D’une étrange rencontre et de ses conséquences
Je dois admettre qu’il m’est arrivé une bien étrange chose aujourd’hui, une chose si bizarre que si cette chronique elle-même ne l’était pas déjà à maints égards on pourrait la considérer comme un brin surréaliste.
De fait, cela a commencé la semaine dernière lorsque j’ai fait la connaissance d’une serveuse du restaurant d’en face, le fameux Prince des Galères un deux étoiles par le cousin de la patronne, lui-même astronome à la cour du prince régent. Nous avons eu l’occasion d’échanger deux ou trois mots en nous croisant dans la rue, guère plus, deux ou trois car d’une part le temps nous manquait et d’autre part elle est suisse alémanique et parle une langue que je ne comprends pas même lorsqu’elle s’exprime en anglais, la réciproque semblant visiblement similaire. Elle est très sympathique et je dois l’admettre fort jolie. Elle est manifestement fort croyante et pratiquante, une croix en or pendant constamment sur son fort agréable pull-over en cachemire que je regarde souvent pour la beauté des dessins géométriques qui y sont représentés.
Aujourd’hui, je me suis décidé à l’inviter à prendre un café chez moi pour profiter de la vue sur la montagne, la mer et les étoiles, au choix, selon sa convenance. Elle m’y a rejoint avec son accent fort intéressant et un sourire à faire pendre le plus saint des saints. Nous avons conversé longuement, elle en allemand et moi en français, elle beaucoup moi peu, et avons souri bêtement plus de temps qu’il n’en fallait pour que la lune tourne trois fois autour de la cathédrale qui a bêtement trouvé intéressant de jongler avec ce satellite, aujourd’hui, maintenant, en ce moment, un comportement fort peu élégant je dois dire.
Bref, elle a parlé de choses et autres liées entre elles par des mots que je ne comprenais et par moments j’ai cru entendre le mot ‘saint’ quelque chose et j’ai souri niaisement en lui disant ‘athée’, car telle est ma religion. A chaque fois elle a souri en montrant sa tasse qui était encore pleine et je lui ai dit ‘santé’ et là elle n’a pas compris grand-chose mais a continué de sourire et moi aussi. Puis elle est partie et moi je suis resté… ou peut-être l’inverse, allez savoir car je n’ai plus rien vu, entendu ou dit dans les heures qui ont suivi.
Le problème est que mes co-locataires ont peu apprécié cette visite, pas du tout, absolument pas, vraiment pas, et respectivement. Le Yéti anarchiste a dit en substance que la révolution ne pourrait être accomplie avec un bourgeois qui s’entichait d’une jeune femme aux tendances politiques et philosophiques extrêmes. Le grille-pain, le réfrigérateur et l’extincteur se sont considérés particulièrement floués en me faisant remarquer que ma visiteuse était humaine, un comble ou alors une farce de bien mauvais goût m’ont-ils dit avec haussement d’épaules et claquement de portes à l’appui. Quant aux pingouins à lunettes roses ils m’ont fait remarqué que durant ma conversation fort sympathique avec un humain de sexe féminin aux jambes longues et la chevelure sans plume je n’avais pas fourni de l’effort visant à parler de Piero della Francesca, une ignominie si l’on songeait à la qualité picturale du songe de Constantin ou de l’Annonciation, des symboles qu’aurait sans doute appréciée la jeune nymphe au regard vitreux et au sourire sans bec.

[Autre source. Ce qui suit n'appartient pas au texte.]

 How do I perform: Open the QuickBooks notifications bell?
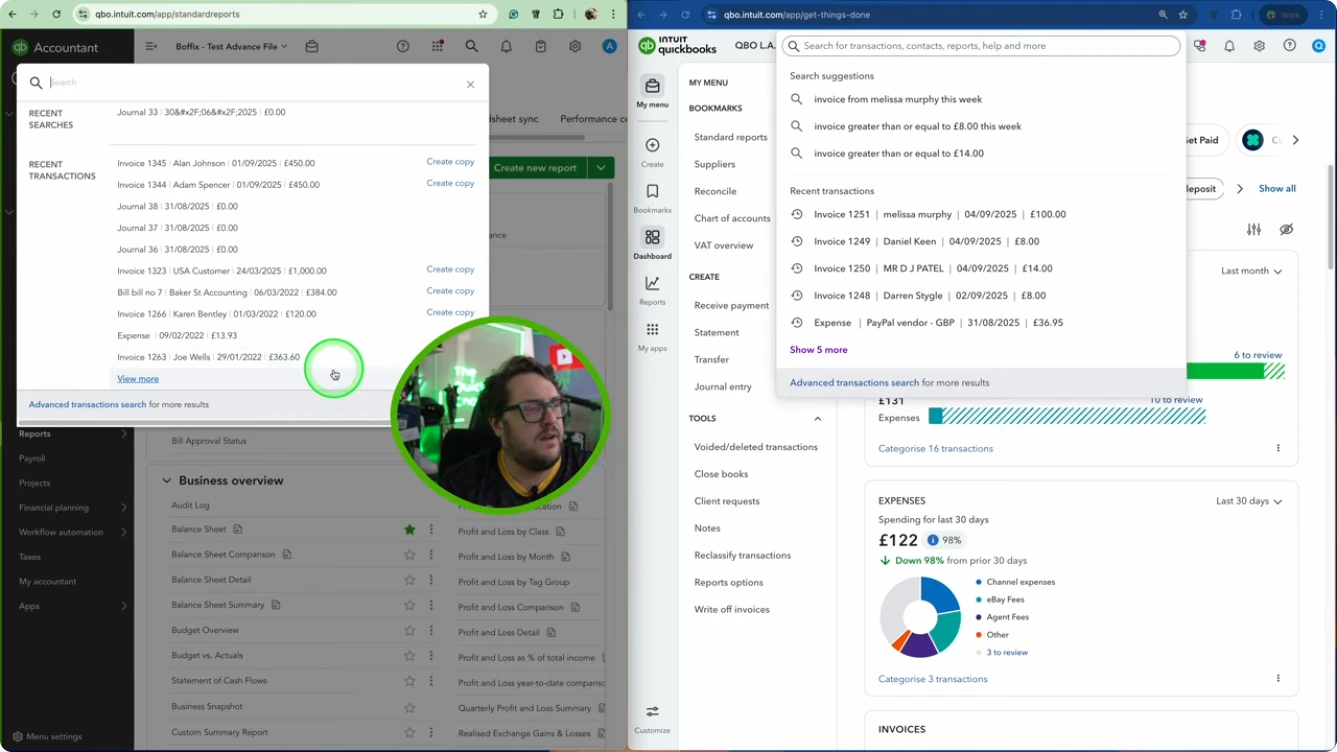coord(1229,45)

Je n’ai rien dit songeant qu’il y avait probablement un peu de jalousie de leur part. Mais ceci a pris un tour surprenant lorsqu’ils se sont présentés solennellement avec leur chapeau à la main en me disant d’une seule voix : ce sera elle ou nous. Tu as une journée pour choisir. Et ils sont partis se promener dans la pluie et la boue.

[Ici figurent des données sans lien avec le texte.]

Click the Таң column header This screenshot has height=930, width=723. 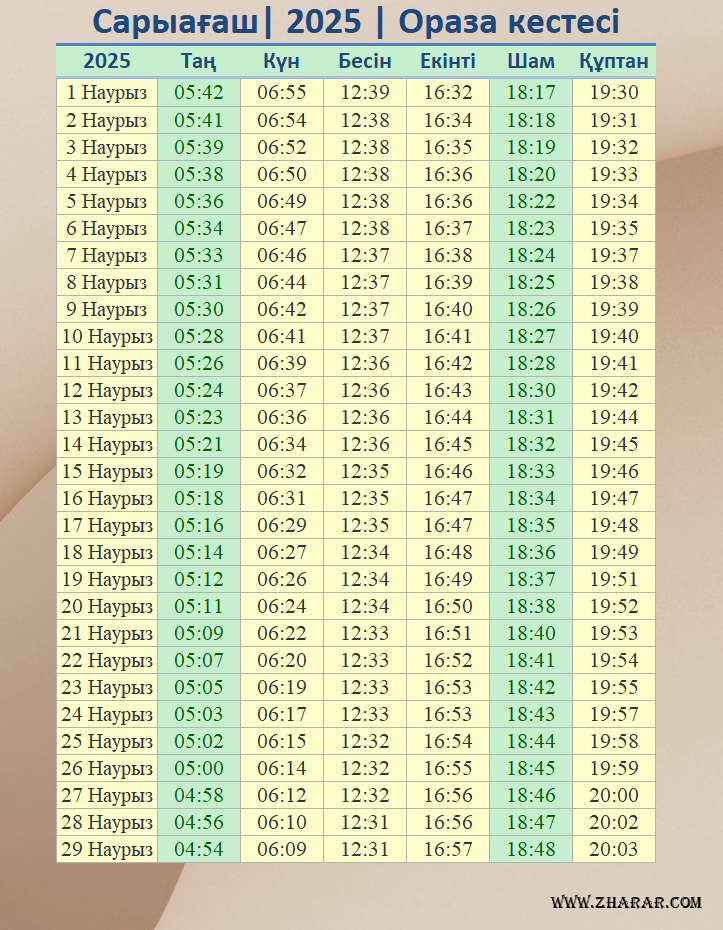[198, 61]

Je ne sais pas vraiment que faire à ce stade mais je dois admettre une chose un peu particulière, ne m’en veuillez pas s’il vous plait, mais je suis si content dans mon appartement désert et sans bruit que je vais d’abord profiter de cette solitude avant de réfléchir plus avant. Du silence naîtra probablement la réflexion puis l’action puis la réaction puis je ne sais trop quoi. On verra.